Теперь, когда Белла Ахмадулина ушла от нас в мир иной и присоединилась к своим великим собеседникам, кто-нибудь из новых стихотворцев выберет и её в качестве образца, будет беседовать с нею, «как живой с живыми говоря» (В. Маяковский), и даже станет завидовать ей, но пойдёт собственной творческой дорогой, помня пушкинский завет: «Бреду своим путём: Будь всякий при своём».
2011
«Повторяю
(Н. Горбаневская и Б. Кенжеев)
Казалось бы, что общего у столь непохожих поэтов разных поколений, как Наталья Горбаневская и Бахыт Кенжеев.

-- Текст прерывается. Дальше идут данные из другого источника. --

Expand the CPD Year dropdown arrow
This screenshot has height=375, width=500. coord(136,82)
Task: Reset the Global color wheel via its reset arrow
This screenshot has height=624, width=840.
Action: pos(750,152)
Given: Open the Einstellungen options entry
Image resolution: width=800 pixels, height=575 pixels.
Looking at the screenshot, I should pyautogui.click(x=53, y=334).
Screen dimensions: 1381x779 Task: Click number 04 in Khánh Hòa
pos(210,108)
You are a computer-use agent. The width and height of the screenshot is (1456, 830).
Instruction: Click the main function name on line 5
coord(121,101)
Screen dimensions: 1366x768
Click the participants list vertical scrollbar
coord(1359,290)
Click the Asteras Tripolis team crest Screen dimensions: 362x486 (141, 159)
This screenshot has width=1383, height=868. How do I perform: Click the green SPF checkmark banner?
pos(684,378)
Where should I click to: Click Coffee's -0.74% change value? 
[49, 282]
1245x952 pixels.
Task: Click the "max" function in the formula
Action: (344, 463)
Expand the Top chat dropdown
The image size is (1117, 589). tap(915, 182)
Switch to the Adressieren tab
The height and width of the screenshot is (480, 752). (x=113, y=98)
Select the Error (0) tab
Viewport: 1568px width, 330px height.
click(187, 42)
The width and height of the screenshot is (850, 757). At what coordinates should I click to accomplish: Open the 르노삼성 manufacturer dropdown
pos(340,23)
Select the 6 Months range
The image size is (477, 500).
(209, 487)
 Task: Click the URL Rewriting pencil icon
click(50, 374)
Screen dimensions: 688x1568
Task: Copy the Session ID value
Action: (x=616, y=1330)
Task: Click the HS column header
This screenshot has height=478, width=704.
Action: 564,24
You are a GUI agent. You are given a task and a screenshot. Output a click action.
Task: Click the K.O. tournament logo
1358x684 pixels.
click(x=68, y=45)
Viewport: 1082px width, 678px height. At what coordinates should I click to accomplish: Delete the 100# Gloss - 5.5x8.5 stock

Ну, скажете вы, они оба какое-то время обитали в Ленинграде-Питере и сохранили привязанность к этому городу; оба были диссидентами и нонконформистами и публиковались в самиздате, потом эмигрировали из Советского Союза и проживали она во Франции, а он в Канаде. Но это биографические переклички. А есть и творческие. И Н. Горбаневская, и Б. Кенжеев ощущают себя наследниками русской классической поэзии и любят ссылаться на предшественников и цитировать их: «чтобы подслушать у кого угодно и не сумняшась выдать за своё» (Н. Горбаневская), «Или и впрямь настоящее — только цитата / из неизвестного? Полно отыскивать сходство / между чужим и своим» (Б. Кенжеев). А главным, постоянным спутником и собеседником обоих является «солнце русской поэзии» — А.С. Пушкин. К примеру, они оба описывают один и тот же памятник великому поэту в Москве на Тверском бульваре: «А тот, в плаще, в цепях, склонивши кудри, / неужто всё про свой «тяжёлый век» (Н. Горбаневская) и «Поэт, / чуть улыбаясь, смотрит с постамента / чугунного <…> а глупые студенты, / хихикая, перевирают строки / про милость к падшим…» (Б. Кенжеев). К тому же у второго на столе стоит статуэтка — «печальный Пушкин на скамейке, в цилиндре, с деревянной тростью». И нынешний стихотворец до поздней ночи засиживается над «ветхим Пушкиным» и предаётся «пушкинской лени».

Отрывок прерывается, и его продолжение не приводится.